As the figureheads of the real socialist regime, the dancers were allowed to travel the world for their performances, but apart from that they were just as imprisoned in their country as all other GDR citizens. In Berlin, the wall – additionally guarded by border guards – prevented people from leaving the country.
–
I live on a street that is right on the border with the former GDR part of Berlin. If I walk to Pankow in two minutes, for example on Saturday morning to get bread and rolls, I also go under the S-Bahn tracks at Wollankstrasse station and use it to cross the former border of the Berlin Wall.
So far I have only been aware of the latter in an abstract way, just as I only vaguely become aware of the past when I stand in front of the memorial of some battle that is said to have taken place at this point: I know the story, but I don’t have the impression that it has something to do with my life.
But since I’ve watched “Keep moving”, I think of the Berlin Wall every time I cross to Pankow, to this bare, ugly building, this architectural admission, built in 1961, that there is no other way to keep citizens in their own country than to turn the whole country into a prison. And I remember that damn wall is gone now. The naturalness with which I cross a border suddenly feels very free.
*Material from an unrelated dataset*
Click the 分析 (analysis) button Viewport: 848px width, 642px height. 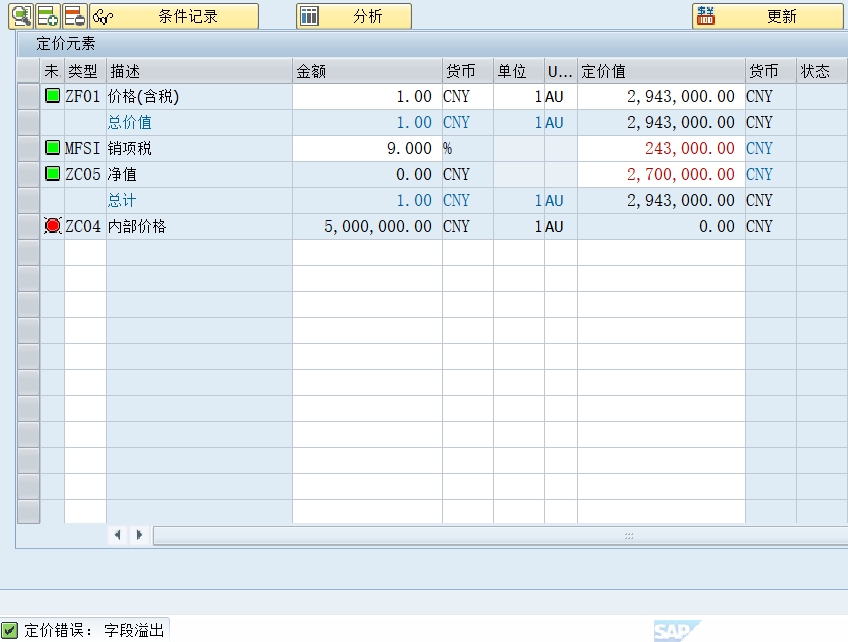point(354,16)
In the documentary, the precisely described, very personal everyday experiences of the GDR dancers form an image of a perfidious dictatorshipwhich, from today’s point of view, are all too easy to downplay as somehow very funny Trabbi country. Apart from sporadic old dance scenes or occasional recordings from today’s life of the protagonists, the dancers just sit in front of the camera and tell about the past.
Formally, this may seem a bit dull, especially with a running time of proud two hours and 20 minutes, but the actual film here is more in the mind of the audience anyway.
It’s a film about decades of imprisonment, a film about imprisoned dancers. Fortunately, “keep moving” never suffocates in melancholy dismay!
Because the dancers from “Keep Moving” tell personal, humorous anecdotes instead of just talking about the horrors of the Wall and the Stasi. You can feel that they were having fun back then. But it was “just always very pleasant when someone from the dance ensemble only ran away to the West after the last performance of a season”, because then everything didn’t have to be changed again in the middle of the company to replace the person who had fled.
Also in the program of this year’s “Perspektive Deutsches Kino”:
“Jesus Egon Christus” by David Vajda and Sasha Vajda
„Wood And Water“ Jonas Bak
“Die Saat” by Mia Maariel Meyer
„When A Farm Goes Aflame“ von Jide Tom Akinleminu
From March 1st to 5th, 2021, the Berlinale took place this year exclusively as a digital platform for the film industry. A public festival is planned from June 9th to 20th, where the films will then also be shown for regular visitors in Berlin’s (open-air) cinemas.